1. kupiłam w sklepie budowlanym 2 łaty drewniane bodajże 6x4 cm 3 m długie za 9,99 ZŁ/SZT i w GRENE plandeke za 25 zł
2. łaty przecięłam odpowiednio na 2 części długie 2,30 i 0,70m
3. połączyłam je w prostokąt wkrętami dodając na rogach wzmocnienia o takie

4. po połączeniu całość stelaża obiłam z wierzchu resztkami gąbki grubości 12 mm (odpad z firmy) - przymocowałam to zszywaczem tapicerskim.

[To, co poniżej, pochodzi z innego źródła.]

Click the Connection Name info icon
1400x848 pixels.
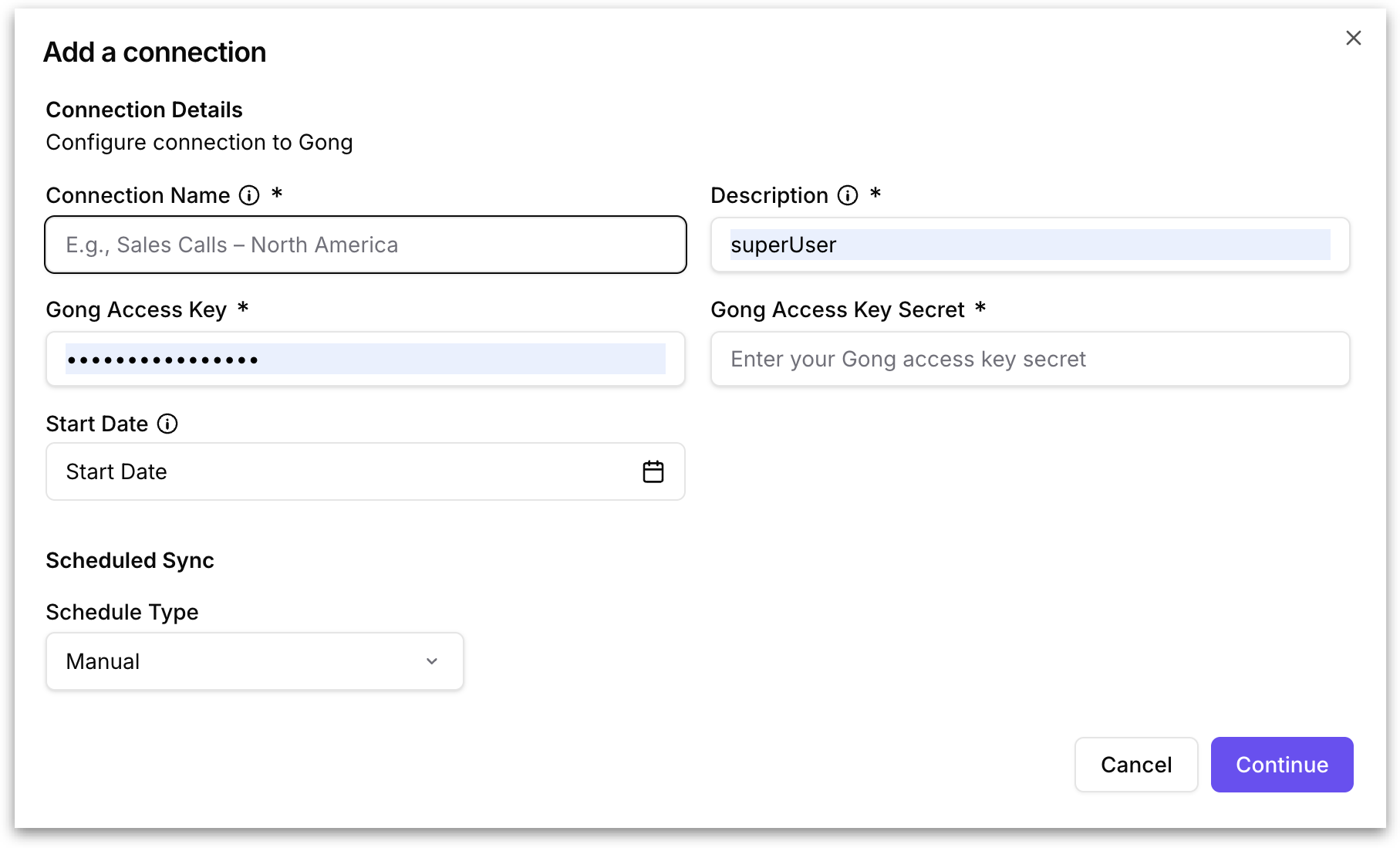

Część która ma leżeć na podłożu została nie osłonięta gąbką
5. odcięłam z plandeki kawałek większy od stelaża o ok 40 cm z każdej strony
6. podłożyłam plandekę pod stelaż
7. stopniowo kawałek po kawałku owinęłam nadmiar plandeki po kolei dookoła stelażu z gąbką wsuwając końcówkę do wewnątrz rowu
8. przyszyłam wszystko wewnątrz zszywaczem
9. rogi plandeki dodatkowo zamocowałam dwoma wkrętami z podkładkami żeby zapobiec wysuwaniu się plandeki bo na rogach było stosunkowo grubo i zszywacz niespecjalnie chciał złapać całość
10 odwróciłam rów i ponownie zszywaczem przypięłam spód rowu do stelaża załapując wsunięte wcześniej krawędzie plandeki
mam nadzieję że to zrozumiałe.
rów kosztował mnie całe 50 zł 🙂 i mam jeszcze zapas plandeki gdyby ta się porwała 😉
Tratatata trochę się obawiam, że mi się ta płyta rozejdzie od wkrętów.. muszę wykombinować coś innego bo chce stojaki 160 wysokie i boje się żę się płyta rozwarstwi od takiej ilości wkrętów..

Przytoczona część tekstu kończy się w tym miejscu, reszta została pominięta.